なお、遠征の途中でも仲間を新しく雇用したり、野生動物を手懐けるチャンスはそれなりに用意されている。ただし、仲間をロストした場合には、戦闘で不利になる以外にも貴重な装備品が失われてしまう。また、仲間が減ったことで、一時的に所有できるアイテムの上限が低下するため、一部のアイテムを泣く泣く捨てることになる。さらに、仲間が発揮していたパッシブ効果も失われるので、仲間が1人離脱しただけでも複数の要素で難易度が上昇して負の連鎖に陥ることもある。
このように、Curious Expedition 2 は、死に覚えを繰り返し,限られたリソースからルートを考え出し,仲間のステータスや原住民の評判なども管理しながら、何が最適解かを考え続けるゲームである。この手の試行錯誤が好きなプレイヤーであれば間違いなく楽しめるだろう。
ダイスベースの一風変わった戦闘
さて、前項では遠征の概要について説明したが、次は遠征における戦闘と仲間に付いて紹介する。
Curious Expedition 2の戦闘には6面ダイスが使用される。ダイスのそれぞれの面には、攻撃,シールド,バフ/デバフなどの様々な属性のスキルが記載されている。毎ターンそれぞれのキャラクターがダイスを振ることで、ダイスの出目に応じたスキルがランダムに選出される。また、武器を装備していれば武器の分だけサイコロを多く振れる。キャラクター・武器共に、レベルが低い内は発動できるスキル数が少ない(6個に達していない)ため、サイコロには何も書かれていない空の面が存在する。その面が出た際にはハズレ扱いとなり、何の行動も出来ない。

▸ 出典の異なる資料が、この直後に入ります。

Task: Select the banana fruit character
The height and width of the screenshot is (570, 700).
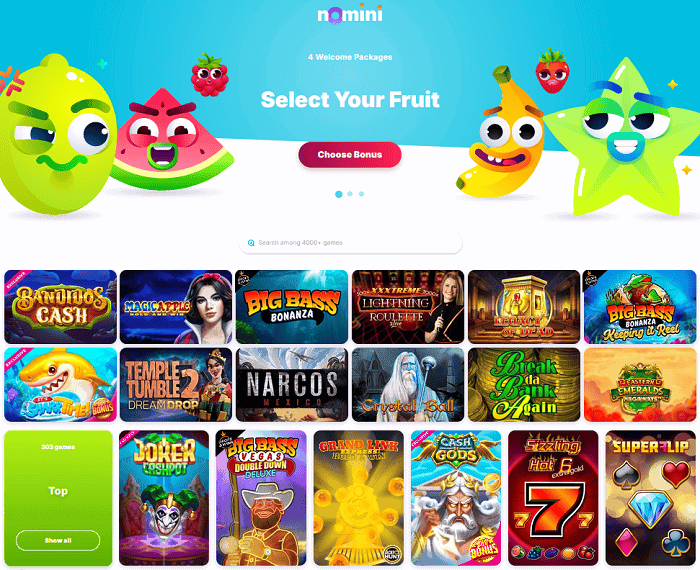Action: [501, 134]
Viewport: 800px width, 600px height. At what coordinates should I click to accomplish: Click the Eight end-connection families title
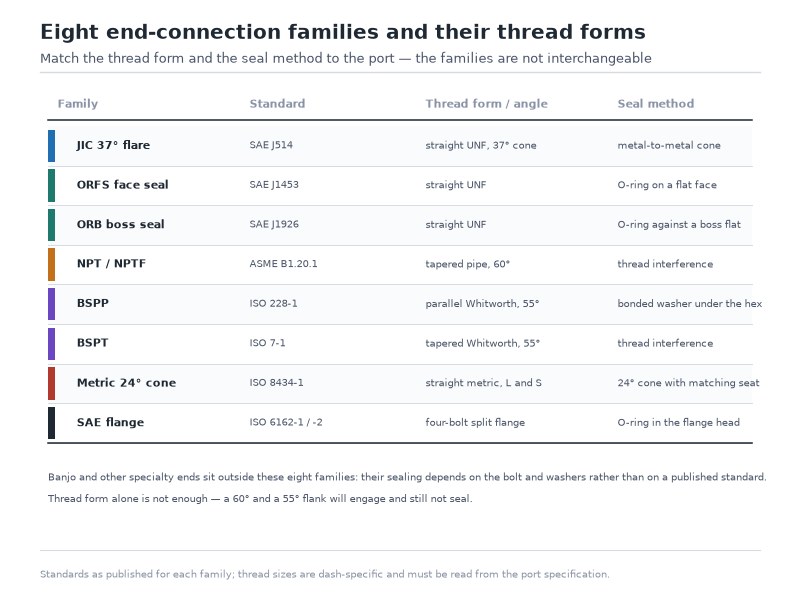point(343,32)
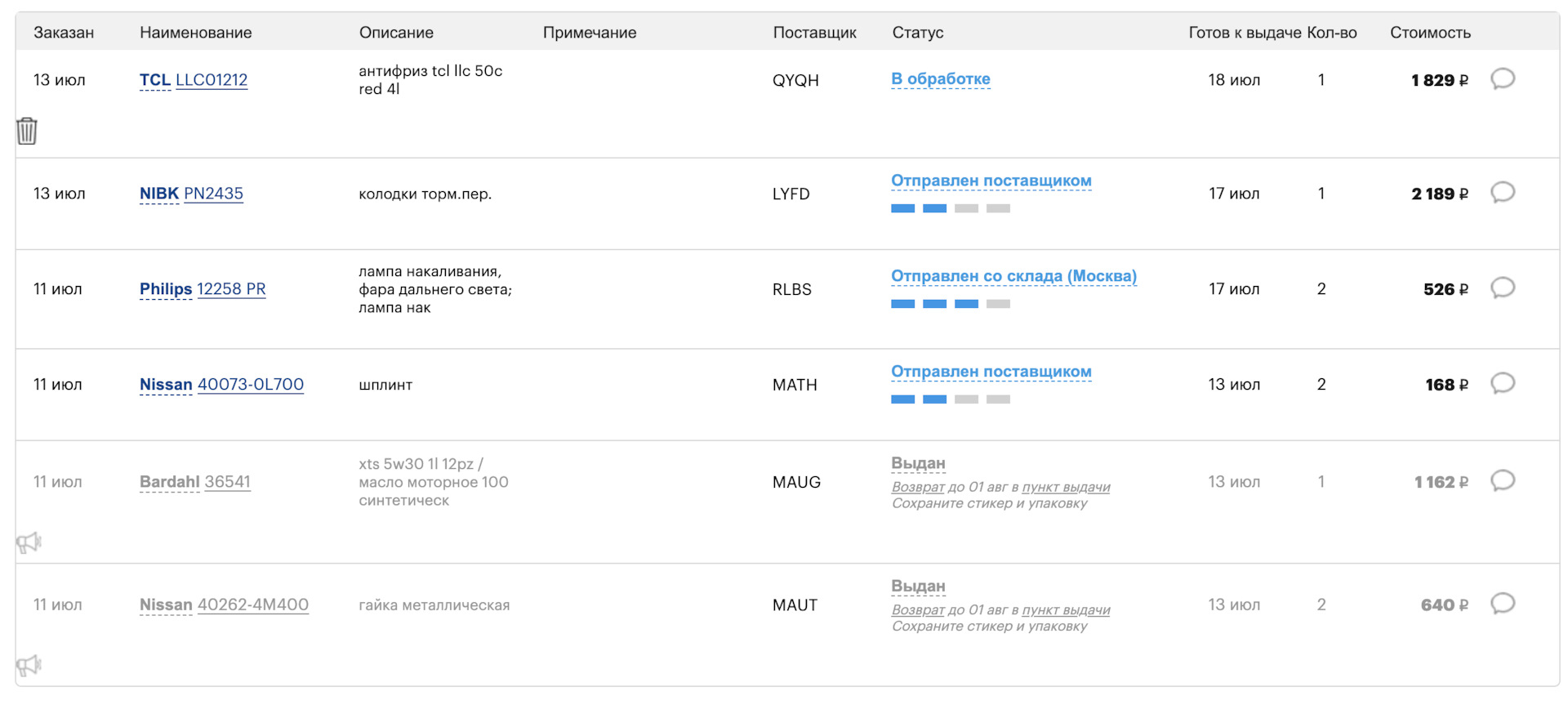1568x705 pixels.
Task: Click the trash icon for TCL order
Action: (27, 131)
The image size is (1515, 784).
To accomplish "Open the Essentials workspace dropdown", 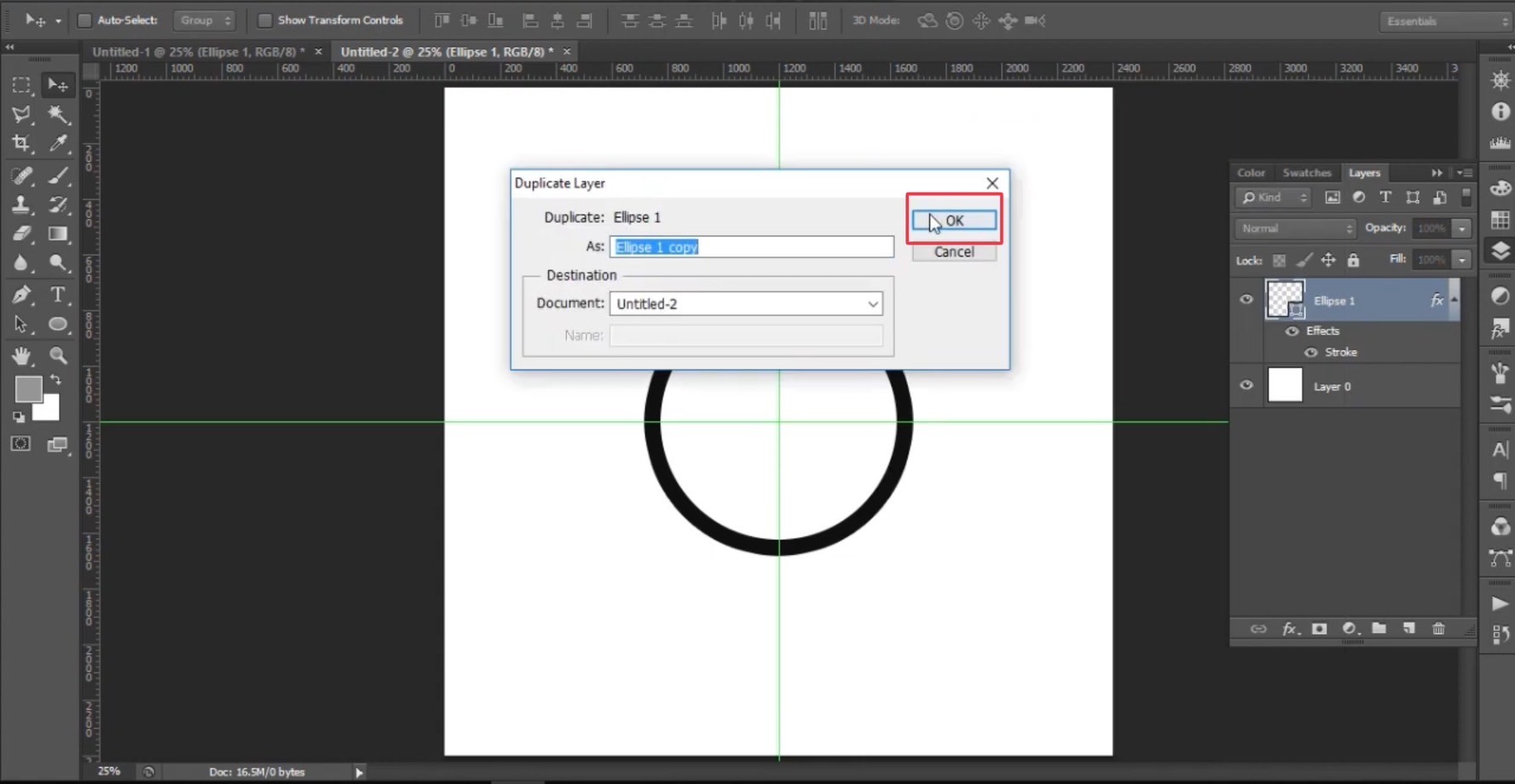I will [x=1444, y=21].
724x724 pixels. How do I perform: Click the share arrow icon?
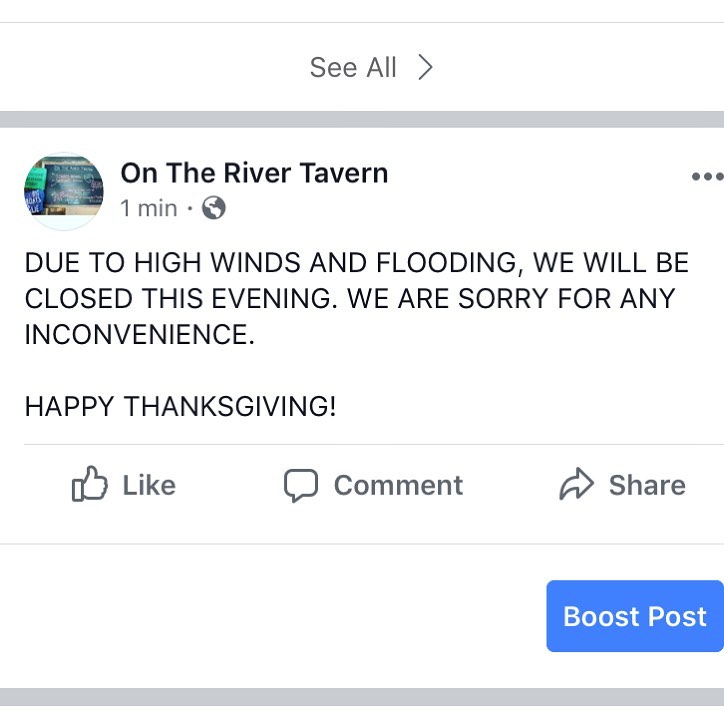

1ターンに1回サイコロを振り直すことができるので、空の面とそのターンに使う予定の無いスキルや、仲間の出目とシナジーが薄い目は振り直すことになる。(ただし、振り直しても空の面がもう一度出ることもある。)
なお、次のターンに行われる敵の攻撃は事前に全て予告されているため、全てのダメージをシールドで受け止められるように防御系スキルを整えてから、余りのダイスで攻撃が基本となる。体力の回復手段に乏しいゲームなので、毎ターンのダメージを最小限に抑えることが重要だ。
戦闘を繰り返してキャラクターの育成が進むことで新しいスキルを覚え、ダイスの空の面は徐々に埋まっていく。最終的には全ての面がスキルで埋まるので、サイコロを振っても外れの出目は存在しなくなる。また、レベルアップと共に出目の効果も強化されていく。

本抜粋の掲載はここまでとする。